Patchwork Cyberspies Update the Badnews Backdoor
13.3.2018 securityweek  CyberSpy 
Virus

Recent infection campaigns conducted by the Patchwork cyberespionage group have revealed the use of an EPS exploit and an updated backdoor, Palo Alto Networks reports.

Believed to have been active since 2014, Patchwork, also known as Dropping Elephant or Chinastrats, is said to be operating out of the Indian subcontinent. The group was initially observed targeting government-associated organizations connected to Southeast Asia and the South China Sea, but it recently expanded the target list to include multiple industries.

In an extensive December 2017 report, Trend Micro revealed that the actor had adopted new exploit techniques and that it also added businesses to its list of targets.

Patchwork campaigns Palo Alto Networks has observed over the past few months have been targeting entities in the Indian subcontinent and revealed the use of legitimate but malicious documents to deliver an updated BADNEWS payload.

The malware, which has been updated since the last public report in December 2017, provides attackers with full control over the victim machine and is known to abuse legitimate third-party websites for command and control (C&C). The new version shows changes in the manner the C&C server information is fetched, as well as modifications to its communication routine.

The campaigns featured malicious documents with embedded EPS files targeting two vulnerabilities in Microsoft Office, namely CVE-2015-2545 and CVE-2017-0261. As lures, the attackers used documents of interest to Pakistani nuclear organizations and the Pakistani military.

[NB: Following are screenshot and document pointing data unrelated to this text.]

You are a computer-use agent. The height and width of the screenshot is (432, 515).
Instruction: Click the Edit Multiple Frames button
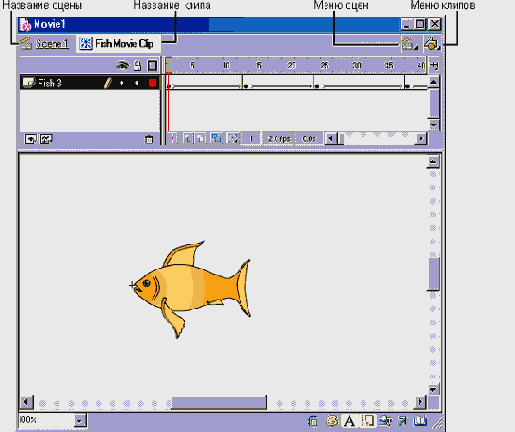[x=216, y=138]
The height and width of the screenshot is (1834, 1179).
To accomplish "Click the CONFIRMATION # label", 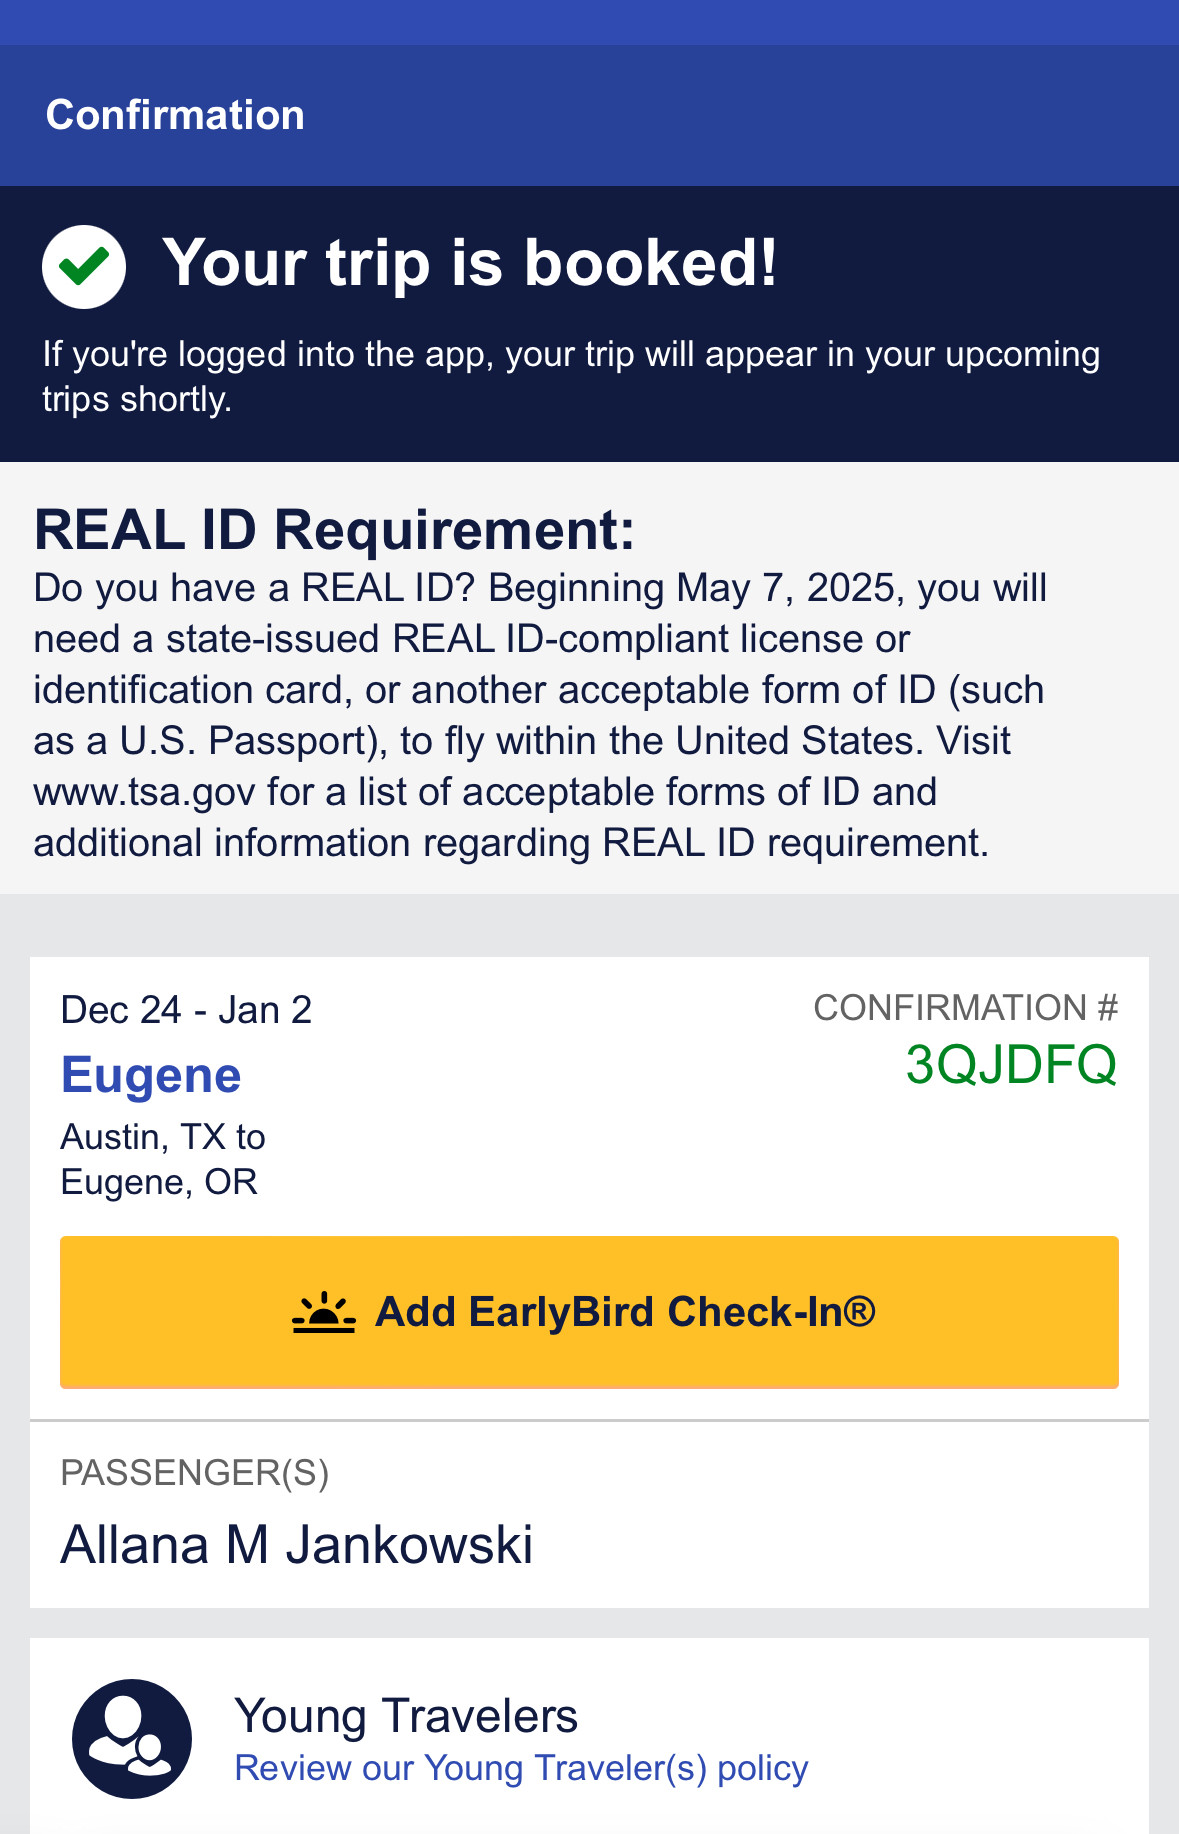I will point(966,1008).
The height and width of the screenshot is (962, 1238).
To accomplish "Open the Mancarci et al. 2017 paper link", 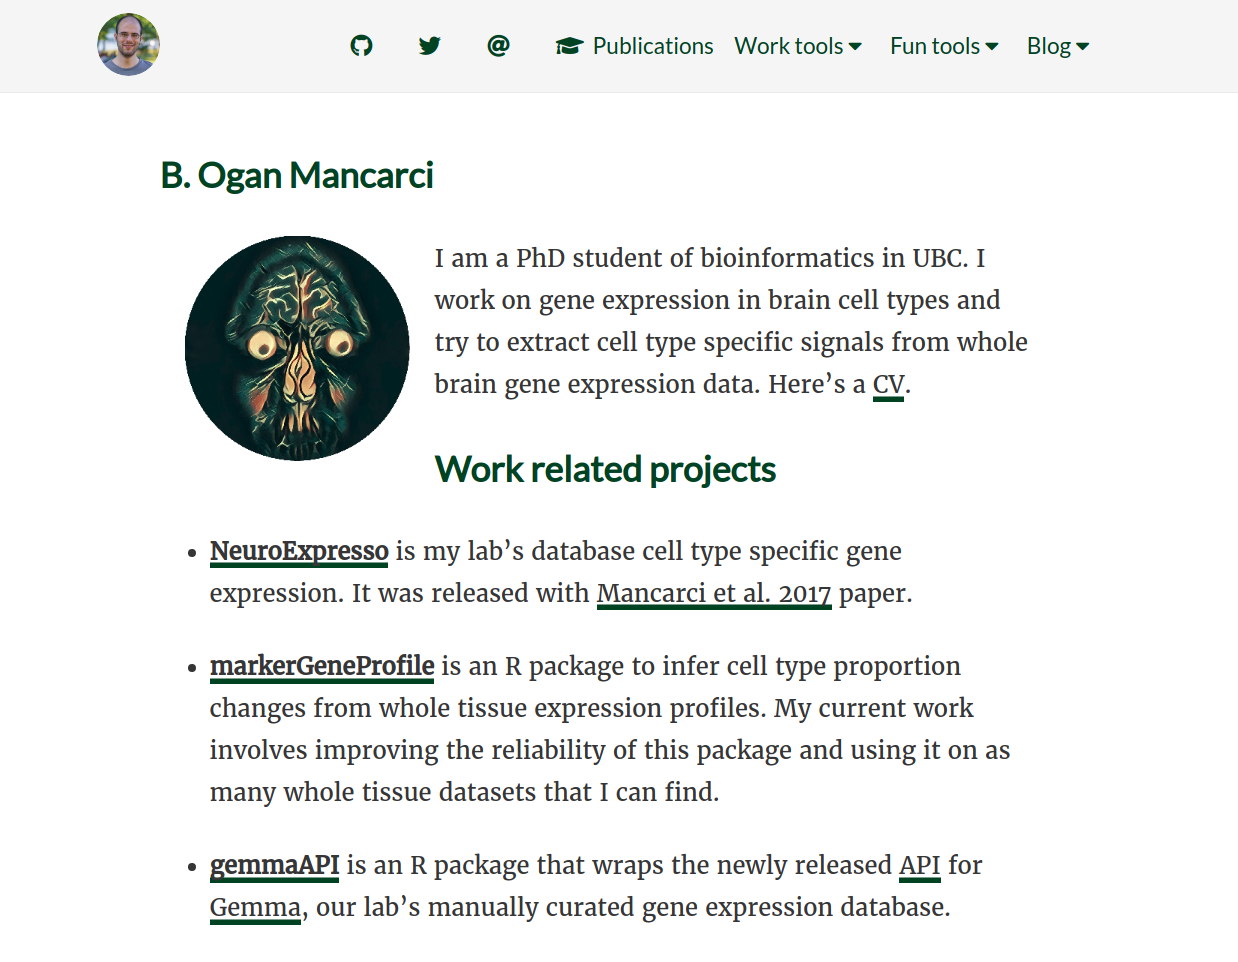I will click(x=714, y=593).
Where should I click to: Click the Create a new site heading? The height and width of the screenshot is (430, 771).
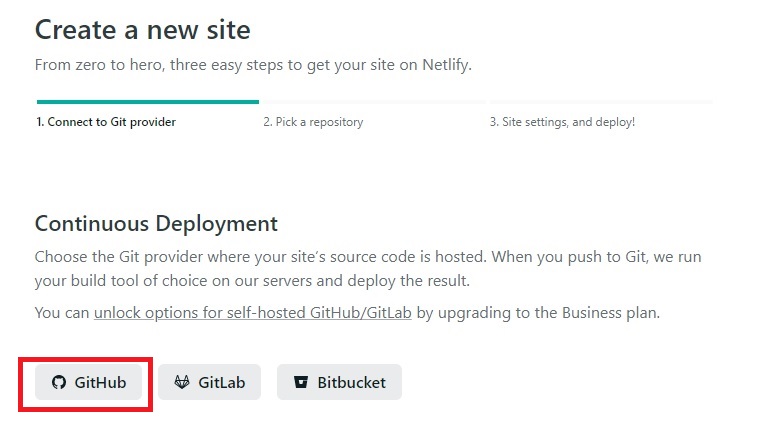(143, 29)
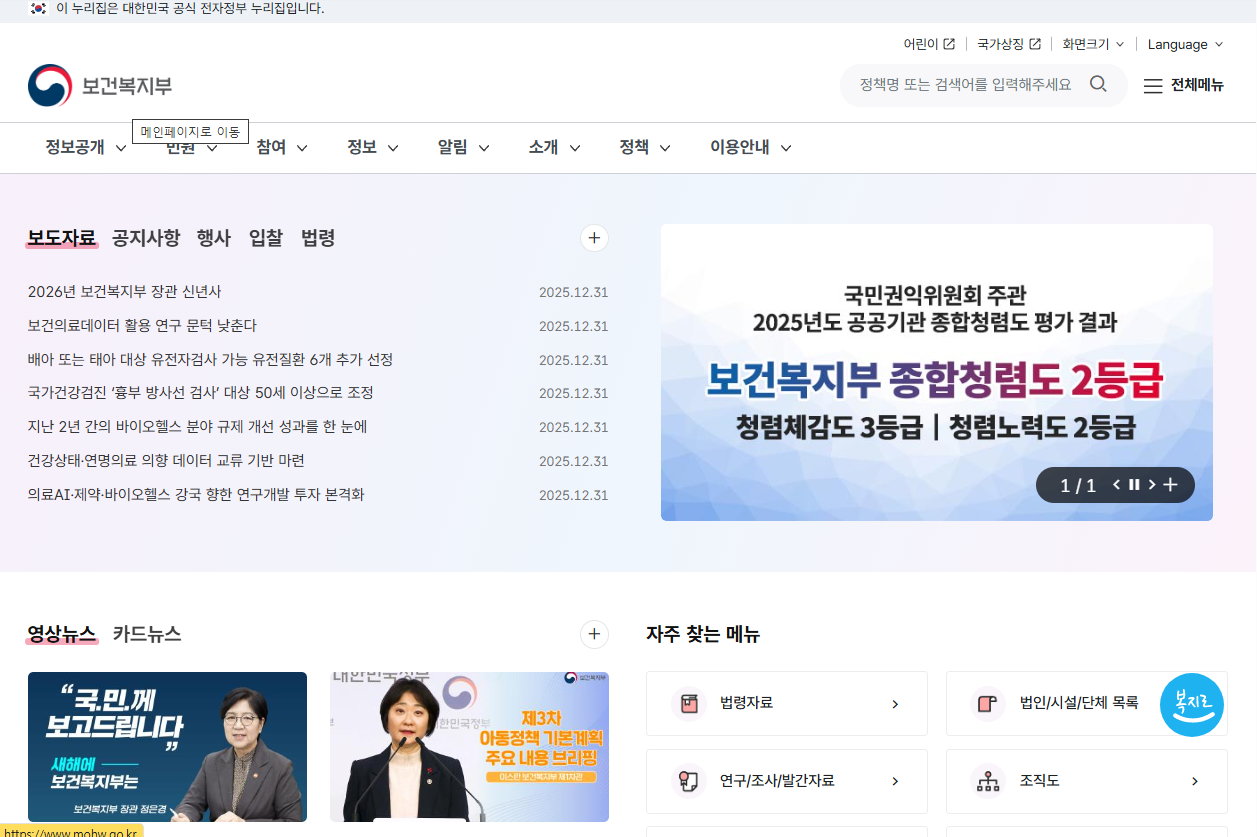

When executed, shellcode embedded within the malicious EPS drops three files: VMwareCplLauncher.exe (a legitimate, signed VMware executable to deliver the payload), vmtools.dll (a modified DLL to ensure persistence and load the malware), and MSBuild.exe (which is the BADNEWS backdoor itself).

VMwareCplLauncher.exe is executed first, to load the vmtools.dll DLL, which in turn creates a scheduled task to attempt to run the malicious, spoofed MSBuild.exe every subsequent minute.

Once up and running on the infected machine, the backdoor communicates with the C&C over HTTP and allows attackers to download and execute files, upload documents of interest, and take screenshots of the desktop.

The recently observed variation of the backdoor sets a new mutex to ensure only one instance of the backdoor is running, and also uses different filenames from the previous versions. The manner in which the C&C information stored via dead drop resolvers is obfuscated has been changed as well, the security researchers say.

Although it performs many of the functions associated with previous versions, the new variant no longer searches USB drives for files that might be of interest. When preparing C&C communication, the malware aggregates victim information and appends it to two strings.

The C&C communication has been updated as well, now offering support for commands such as kill (the backdoor); upload a file containing the list of interesting files and spawn a new instance of Badnews; upload a specified file; upload a file containing the list of collected keystrokes; copy a file to a .tmp and send it to the C&C; take a screenshot and send it to the C&C; and download a file and execute it.

“The Patchwork group continues to plague victims located within the Indian subcontinent. Through the use of relatively new exploits, as well as a constantly evolving malware toolset, they aim to compromise prominent organizations and individuals to further their goals. Recent activity has shown a number of lures related to the Pakistan Army, the Pakistan Atomic Energy Commission, as well as the Ministry of the Interior,” Palo Alto concludes.